🦶🏻 How to Stop Overthinking and Start Recovering Through Action.

4 minutes

Three years ago, I injured my ankle. I wasn’t a physio yet — but almost — and my first thought was:

“If I can’t recover from my own injury, how am I supposed to help others?”

We’ve all heard it: doctors make the worst patients.

Physios… we’re no different. Being on the other side of the treatment table was humbling. That injury (and the tendonitis that followed later) didn’t just heal — it shaped me.

Because when you’re the patient, suddenly you get it:

The fear.

The frustration.

The endless questions:

“Will this pain stay forever?”

“Will this limit how I move?”

“How long until I can train again?”

From the outside, I know the answers. Objective, clinical, rational.

But when you are the one in pain, logic suddenly loses volume.

Your brain turns into a drama queen. It whispers worst-case scenarios. And even when you “should know better,” your mind still loves to mess with you.

Being your own physio means juggling both roles at once — clinician and patient — and that’s not as easy as textbooks make it sound.

Over time, two things helped me tremendously. I use them with my own recovery, in everyday challenges, and with my patients — from back-pain cases to ACL rehab to hip replacements. You can apply them even outside of physiotherapy.

1. Treat yourself like a third person 👩🏻‍⚕️

When my ankle and later my tendon flared up, I stopped treating myself.

I imagined a patient walking into my practice with my exact symptoms.

Then I asked:

  • How would I treat them?
  • What prognosis would I give?
  • Would I push — or slow them down?
  • When would I advise them to return to sport?

Seeing myself as someone else created distance from the emotions.

I could make decisions based on symptoms, not fear.

We do this naturally when helping friends.

When they spiral, we offer perspective.
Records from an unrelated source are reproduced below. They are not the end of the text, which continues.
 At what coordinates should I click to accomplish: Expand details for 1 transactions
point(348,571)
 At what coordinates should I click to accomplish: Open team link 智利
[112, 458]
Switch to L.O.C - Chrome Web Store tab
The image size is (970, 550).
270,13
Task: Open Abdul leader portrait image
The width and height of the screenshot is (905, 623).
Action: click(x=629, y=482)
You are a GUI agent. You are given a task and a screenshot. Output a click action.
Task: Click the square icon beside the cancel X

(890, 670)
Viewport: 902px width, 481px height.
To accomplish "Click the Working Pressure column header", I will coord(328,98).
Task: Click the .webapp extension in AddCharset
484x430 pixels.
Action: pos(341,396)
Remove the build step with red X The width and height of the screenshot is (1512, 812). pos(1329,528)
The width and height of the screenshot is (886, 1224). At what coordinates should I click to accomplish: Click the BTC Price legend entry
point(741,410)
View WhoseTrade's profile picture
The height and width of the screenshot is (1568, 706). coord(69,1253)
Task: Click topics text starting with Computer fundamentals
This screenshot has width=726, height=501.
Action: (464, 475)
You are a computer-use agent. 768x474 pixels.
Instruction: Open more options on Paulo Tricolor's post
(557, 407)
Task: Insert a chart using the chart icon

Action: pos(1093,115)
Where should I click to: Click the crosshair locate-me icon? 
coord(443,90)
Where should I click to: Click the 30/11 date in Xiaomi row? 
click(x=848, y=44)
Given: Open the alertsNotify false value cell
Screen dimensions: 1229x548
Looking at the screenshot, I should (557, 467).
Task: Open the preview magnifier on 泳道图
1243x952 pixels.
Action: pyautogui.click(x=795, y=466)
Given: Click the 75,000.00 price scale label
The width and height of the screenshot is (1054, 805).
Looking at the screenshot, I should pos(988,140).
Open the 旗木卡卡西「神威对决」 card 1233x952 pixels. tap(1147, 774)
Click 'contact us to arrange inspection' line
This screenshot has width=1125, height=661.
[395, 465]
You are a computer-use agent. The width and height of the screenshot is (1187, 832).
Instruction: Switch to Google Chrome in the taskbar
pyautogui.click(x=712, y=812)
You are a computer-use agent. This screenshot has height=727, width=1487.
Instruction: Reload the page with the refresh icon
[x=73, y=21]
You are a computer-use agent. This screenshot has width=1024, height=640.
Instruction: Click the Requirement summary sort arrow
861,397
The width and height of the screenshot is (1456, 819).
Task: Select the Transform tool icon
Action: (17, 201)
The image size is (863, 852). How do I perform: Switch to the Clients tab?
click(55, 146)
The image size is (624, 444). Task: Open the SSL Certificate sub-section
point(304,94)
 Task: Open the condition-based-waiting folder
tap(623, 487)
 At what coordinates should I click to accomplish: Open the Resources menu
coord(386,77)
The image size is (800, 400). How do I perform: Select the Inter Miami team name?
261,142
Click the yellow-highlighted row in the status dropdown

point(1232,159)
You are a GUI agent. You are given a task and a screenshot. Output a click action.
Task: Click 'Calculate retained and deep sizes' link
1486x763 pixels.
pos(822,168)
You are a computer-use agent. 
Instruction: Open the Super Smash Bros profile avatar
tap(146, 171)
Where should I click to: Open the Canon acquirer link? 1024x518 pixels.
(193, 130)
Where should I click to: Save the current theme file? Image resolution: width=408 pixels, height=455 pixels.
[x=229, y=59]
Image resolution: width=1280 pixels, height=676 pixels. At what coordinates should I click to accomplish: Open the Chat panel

Calm. Clarity.

But with ourselves? Suddenly everything feels personal.

By externalizing, you become your own “friend in the room.”

It won’t replace real support — but it gives you guidance when nobody’s around.

2. Run an experiment 🧑🏻‍🔬

Whenever I was unsure how to progress in rehab, I turned it into a tiny experiment.

No complex setup. Just a simple hypothesis:

“If I do X, then Y will happen.”

Example from my recovery:

“If I go climbing today, my ankle will be fine.”

Then I planned ahead:

✅ If it goes well → I progress.

❌ If it doesn’t → I stop and know I’m not ready yet.

Failure wasn’t a setback — it was information.

Scientists learn by testing, adjusting, testing again.

Recovery works the same way.

I did this step-by-step: climbing → cycling → jumping → running.

I use this approach with patients too.

Recently, I tested Romanian Deadlifts with someone suffering severe back pain — no weight, small ROM, gentle. In therapy she felt okay, but hours later it worsened. So we paused. Her back simply wasn’t ready. Without trying, we wouldn’t know. In a few weeks we’ll test again — if she handles it then, perfect. If not, we pivot.

Progress is rarely a straight line. One small experiment can teach more than hours of overthinking.

And honestly, I apply this outside the clinic too.

When I finished my studies, I had no idea whether opening my own practice was smart. I didn’t feel “experienced enough” and entrepreneurship terrified me.

But I treated it like another experiment.

If I fail → I go back to the rehab center full time.

If I succeed → amazing.

No pressure. Just curiosity.

Two years later?

That “tiny experiment” became my practice — and one of the best decisions I’ve made.

Because I wasn’t forcing a life choice.

I was testing it.


Progress starts with stepping back — and then stepping forward.

Sometimes the mind screams louder than logic. We worry, we anticipate the worst, we delay decisions because we want certainty. But certainty rarely arrives first.

🎯 Try This:

When you feel stuck or unsure what to do next:

  1. Externalize. Ask yourself: “If a friend came to me with this exact problem, what would I say?” Step outside the emotion. Treat yourself like a third person.
  2. Experiment. Create a simple hypothesis: “If I do X, I expect Y.” Then test it for a day, a week, or two — no pressure, just curiosity. Observe what happens. Adjust. Try again.

Both methods reduce pressure. Both bring clarity. Both move you forward — gently.

🧠 Final Thought:

You don’t have to commit, know the outcome, or have it all figured out. Sometimes “let’s try and see” is enough to break the cycle and discover what’s possible.


Keep it simple, stay curious, and keep learning—you’ve got this.